++++ Excerpt to read
3.1           General Powers.
 
The business, property and affairs of the Corporation shall be managed by or under the direction of the Board, which may exercise all such powers of the Corporation and do all such lawful acts and things as are not by applicable law or by the Certificate of Incorporation directed or required to be exercised or done by the stockholders.
 
3.2           Number and Term of Office.
 
The number of directors shall be as set forth in the Certificate of Incorporation. Each director shall hold office until his or her successor is elected and qualified, or until his or her earlier death or resignation or removal.
 
3.3           Election of Directors.
 
At each meeting of the stockholders for the election of directors at which a quorum is present, the persons receiving the greatest number of votes, up to the number of directors to be elected, of the stockholders present in person or by proxy and entitled to vote thereon shall be the directors; provided , however , that for purposes of such vote no stockholder shall be allowed to cumulate his, her or its votes. Unless an election by ballot shall be demanded as provided in Section 2.7, election of directors may be conducted in any manner approved at such meeting. Notwithstanding the foregoing, any election of directors at a meeting of the stockholders, whether by ballot or as otherwise provided herein, shall be in compliance with Article IX.A. of the Certificate of Incorporation.
++++++++
++++ Supplied information
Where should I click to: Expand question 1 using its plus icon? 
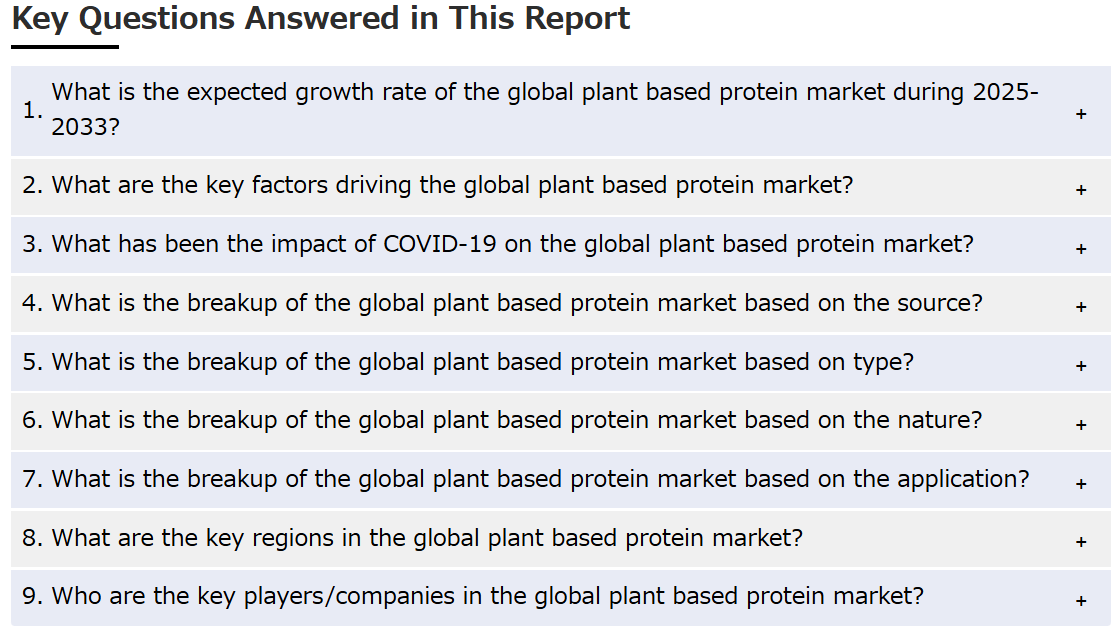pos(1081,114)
++++++++
++++ Supplied information
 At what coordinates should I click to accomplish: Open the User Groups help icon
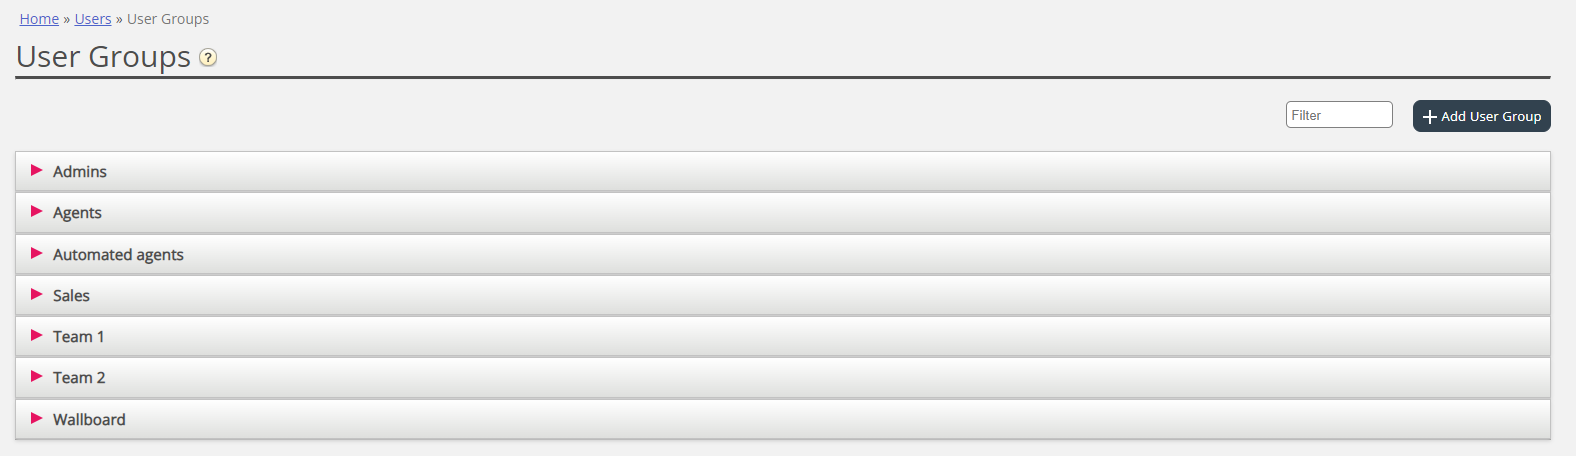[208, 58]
++++++++
Translate this sentence from the excerpt on directors into Spanish: "The number of directors shall be as set forth in the Certificate of Incorporation." The records are separate material, unrelated to the excerpt on directors.

El número de consejeros será el establecido en el Certificado de Constitución.